■ Directions for this task ■
Report all lines of the records that contain "method".

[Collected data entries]
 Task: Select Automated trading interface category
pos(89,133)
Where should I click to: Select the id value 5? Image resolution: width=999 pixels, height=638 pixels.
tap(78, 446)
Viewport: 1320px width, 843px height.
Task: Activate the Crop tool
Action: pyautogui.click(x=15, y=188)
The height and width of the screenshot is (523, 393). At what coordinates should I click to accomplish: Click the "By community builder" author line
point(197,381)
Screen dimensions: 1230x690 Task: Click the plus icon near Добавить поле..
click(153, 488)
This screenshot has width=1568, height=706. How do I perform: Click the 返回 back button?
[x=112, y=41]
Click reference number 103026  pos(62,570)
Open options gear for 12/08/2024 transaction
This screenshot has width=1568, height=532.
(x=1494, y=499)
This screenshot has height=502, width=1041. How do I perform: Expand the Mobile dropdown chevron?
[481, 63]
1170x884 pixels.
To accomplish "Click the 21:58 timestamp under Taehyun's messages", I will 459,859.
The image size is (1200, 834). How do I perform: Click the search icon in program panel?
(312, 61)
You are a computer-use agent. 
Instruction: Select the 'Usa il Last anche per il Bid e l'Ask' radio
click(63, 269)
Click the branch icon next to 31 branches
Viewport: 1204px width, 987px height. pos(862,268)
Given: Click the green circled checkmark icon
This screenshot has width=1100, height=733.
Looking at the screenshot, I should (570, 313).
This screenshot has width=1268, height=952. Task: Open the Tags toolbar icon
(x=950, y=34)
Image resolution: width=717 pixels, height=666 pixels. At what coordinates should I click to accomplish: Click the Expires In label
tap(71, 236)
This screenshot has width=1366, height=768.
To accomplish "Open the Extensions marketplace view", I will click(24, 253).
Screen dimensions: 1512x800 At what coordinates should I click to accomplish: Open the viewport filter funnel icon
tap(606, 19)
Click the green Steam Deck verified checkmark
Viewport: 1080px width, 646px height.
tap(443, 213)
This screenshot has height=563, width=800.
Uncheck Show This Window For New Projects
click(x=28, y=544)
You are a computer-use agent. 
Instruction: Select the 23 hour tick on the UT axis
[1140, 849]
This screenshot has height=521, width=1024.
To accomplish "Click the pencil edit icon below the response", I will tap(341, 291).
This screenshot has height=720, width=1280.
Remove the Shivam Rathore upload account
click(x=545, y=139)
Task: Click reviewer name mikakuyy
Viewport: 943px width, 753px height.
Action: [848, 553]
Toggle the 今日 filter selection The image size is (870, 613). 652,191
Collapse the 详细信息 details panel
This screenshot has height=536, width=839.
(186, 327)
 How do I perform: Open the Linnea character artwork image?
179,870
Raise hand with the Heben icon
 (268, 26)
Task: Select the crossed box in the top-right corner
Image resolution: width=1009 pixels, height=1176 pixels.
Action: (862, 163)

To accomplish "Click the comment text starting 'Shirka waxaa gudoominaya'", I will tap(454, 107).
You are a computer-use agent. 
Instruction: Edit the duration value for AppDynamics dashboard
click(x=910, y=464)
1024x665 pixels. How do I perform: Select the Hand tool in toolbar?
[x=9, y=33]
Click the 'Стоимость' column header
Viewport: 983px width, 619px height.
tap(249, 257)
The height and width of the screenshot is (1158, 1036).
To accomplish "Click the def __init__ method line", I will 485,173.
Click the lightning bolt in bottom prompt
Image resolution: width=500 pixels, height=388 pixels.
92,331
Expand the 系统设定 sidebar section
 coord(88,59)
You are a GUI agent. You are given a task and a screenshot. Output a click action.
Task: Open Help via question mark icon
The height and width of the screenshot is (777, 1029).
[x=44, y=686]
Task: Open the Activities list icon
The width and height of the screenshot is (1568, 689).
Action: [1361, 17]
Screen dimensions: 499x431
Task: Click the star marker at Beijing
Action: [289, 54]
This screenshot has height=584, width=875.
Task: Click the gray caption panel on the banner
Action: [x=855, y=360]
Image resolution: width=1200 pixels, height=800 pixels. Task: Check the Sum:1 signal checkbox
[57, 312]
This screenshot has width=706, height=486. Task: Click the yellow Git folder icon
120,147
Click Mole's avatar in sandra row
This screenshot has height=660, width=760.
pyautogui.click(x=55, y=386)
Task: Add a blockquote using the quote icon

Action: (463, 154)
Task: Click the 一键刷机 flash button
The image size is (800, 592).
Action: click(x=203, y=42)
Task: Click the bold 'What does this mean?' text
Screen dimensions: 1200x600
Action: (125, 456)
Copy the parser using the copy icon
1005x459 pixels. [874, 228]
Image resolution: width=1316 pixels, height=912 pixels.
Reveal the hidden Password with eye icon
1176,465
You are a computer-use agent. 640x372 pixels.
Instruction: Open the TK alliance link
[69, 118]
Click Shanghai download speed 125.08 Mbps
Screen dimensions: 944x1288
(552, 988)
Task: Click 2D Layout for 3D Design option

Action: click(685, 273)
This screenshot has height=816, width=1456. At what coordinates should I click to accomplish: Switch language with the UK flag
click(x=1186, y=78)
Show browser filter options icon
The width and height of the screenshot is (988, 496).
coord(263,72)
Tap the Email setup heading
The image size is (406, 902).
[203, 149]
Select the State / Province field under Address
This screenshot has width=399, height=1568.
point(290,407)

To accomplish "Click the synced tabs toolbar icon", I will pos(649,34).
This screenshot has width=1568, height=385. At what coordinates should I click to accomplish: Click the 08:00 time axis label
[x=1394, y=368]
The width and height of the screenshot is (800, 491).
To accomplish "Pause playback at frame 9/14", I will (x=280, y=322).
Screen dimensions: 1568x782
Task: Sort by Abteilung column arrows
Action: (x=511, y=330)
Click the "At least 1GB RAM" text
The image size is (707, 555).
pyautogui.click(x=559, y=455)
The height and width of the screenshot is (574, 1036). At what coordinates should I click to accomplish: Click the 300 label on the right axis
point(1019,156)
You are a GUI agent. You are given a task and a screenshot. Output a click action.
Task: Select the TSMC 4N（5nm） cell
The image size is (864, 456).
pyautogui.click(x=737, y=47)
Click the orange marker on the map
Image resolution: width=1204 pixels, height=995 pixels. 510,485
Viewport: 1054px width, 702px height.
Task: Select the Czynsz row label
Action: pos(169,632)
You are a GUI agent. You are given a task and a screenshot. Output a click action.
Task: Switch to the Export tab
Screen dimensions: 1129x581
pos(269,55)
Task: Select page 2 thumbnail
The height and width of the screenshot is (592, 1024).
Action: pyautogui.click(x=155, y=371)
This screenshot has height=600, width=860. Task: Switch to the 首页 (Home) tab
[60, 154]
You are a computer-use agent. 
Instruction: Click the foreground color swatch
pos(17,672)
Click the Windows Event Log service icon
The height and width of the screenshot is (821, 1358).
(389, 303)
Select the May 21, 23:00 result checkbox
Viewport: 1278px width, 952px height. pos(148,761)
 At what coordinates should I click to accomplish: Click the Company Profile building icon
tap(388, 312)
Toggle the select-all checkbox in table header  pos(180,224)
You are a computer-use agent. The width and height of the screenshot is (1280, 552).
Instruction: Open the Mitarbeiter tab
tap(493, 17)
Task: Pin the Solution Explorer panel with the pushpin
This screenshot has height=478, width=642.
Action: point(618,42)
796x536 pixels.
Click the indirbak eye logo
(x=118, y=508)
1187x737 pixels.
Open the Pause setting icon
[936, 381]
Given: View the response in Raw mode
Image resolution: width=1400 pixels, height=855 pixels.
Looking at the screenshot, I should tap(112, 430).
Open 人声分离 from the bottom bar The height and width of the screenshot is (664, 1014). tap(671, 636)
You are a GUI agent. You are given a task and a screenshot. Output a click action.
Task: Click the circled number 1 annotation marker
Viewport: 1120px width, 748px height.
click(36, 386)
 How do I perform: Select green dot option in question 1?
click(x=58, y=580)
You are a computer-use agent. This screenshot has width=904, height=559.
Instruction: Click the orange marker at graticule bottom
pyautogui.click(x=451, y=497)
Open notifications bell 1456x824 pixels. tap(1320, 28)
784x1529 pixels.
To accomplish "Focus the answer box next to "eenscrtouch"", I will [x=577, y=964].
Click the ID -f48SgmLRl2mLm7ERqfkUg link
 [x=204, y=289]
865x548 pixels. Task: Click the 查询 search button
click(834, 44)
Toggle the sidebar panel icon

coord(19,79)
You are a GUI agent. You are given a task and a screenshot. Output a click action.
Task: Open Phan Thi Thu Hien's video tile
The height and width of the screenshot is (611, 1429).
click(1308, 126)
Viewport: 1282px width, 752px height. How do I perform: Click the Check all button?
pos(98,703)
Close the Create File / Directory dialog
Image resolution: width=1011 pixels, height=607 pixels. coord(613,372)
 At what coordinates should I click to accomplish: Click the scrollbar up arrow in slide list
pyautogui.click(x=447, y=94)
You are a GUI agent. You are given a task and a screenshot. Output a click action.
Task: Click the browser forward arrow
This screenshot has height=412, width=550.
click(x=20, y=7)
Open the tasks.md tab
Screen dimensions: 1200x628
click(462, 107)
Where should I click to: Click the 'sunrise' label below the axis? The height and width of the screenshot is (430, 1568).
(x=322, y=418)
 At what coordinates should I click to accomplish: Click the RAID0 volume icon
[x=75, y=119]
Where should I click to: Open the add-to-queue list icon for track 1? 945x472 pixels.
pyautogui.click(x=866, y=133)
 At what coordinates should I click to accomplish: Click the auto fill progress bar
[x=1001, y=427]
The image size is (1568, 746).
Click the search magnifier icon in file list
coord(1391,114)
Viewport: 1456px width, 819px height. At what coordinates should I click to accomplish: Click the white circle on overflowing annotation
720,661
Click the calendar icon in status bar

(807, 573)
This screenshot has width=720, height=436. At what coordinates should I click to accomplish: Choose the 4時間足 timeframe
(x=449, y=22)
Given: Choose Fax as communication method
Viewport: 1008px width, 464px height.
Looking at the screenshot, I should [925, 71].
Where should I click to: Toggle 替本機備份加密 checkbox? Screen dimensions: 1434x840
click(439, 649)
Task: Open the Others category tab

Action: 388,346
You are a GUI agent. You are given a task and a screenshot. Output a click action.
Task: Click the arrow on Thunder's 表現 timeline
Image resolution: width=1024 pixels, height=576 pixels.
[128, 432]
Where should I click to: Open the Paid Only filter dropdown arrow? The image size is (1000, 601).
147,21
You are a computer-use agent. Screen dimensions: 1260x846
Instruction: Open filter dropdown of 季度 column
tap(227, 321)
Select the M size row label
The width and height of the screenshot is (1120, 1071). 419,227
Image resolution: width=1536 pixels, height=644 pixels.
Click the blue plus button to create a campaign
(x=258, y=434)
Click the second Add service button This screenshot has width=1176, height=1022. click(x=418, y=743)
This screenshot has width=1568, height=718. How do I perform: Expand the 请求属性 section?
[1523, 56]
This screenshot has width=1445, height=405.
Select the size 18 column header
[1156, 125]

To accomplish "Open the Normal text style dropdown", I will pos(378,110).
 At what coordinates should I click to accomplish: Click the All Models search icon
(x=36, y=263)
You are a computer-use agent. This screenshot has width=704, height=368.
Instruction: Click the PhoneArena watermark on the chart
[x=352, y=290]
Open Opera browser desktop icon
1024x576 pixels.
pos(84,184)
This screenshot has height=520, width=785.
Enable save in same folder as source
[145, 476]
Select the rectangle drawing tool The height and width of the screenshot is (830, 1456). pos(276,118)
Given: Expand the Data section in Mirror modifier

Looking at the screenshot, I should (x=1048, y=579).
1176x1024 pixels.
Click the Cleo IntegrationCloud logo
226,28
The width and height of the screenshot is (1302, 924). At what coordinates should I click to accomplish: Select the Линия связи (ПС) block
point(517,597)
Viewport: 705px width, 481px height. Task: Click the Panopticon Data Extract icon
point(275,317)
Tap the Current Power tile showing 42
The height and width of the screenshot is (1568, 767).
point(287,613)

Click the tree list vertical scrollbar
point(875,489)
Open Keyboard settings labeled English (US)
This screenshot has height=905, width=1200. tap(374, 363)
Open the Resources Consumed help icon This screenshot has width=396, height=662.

■ Task solution ■
To accomplish "Click the def __init__ method line", I will 485,173.
Given: Choose Fax as communication method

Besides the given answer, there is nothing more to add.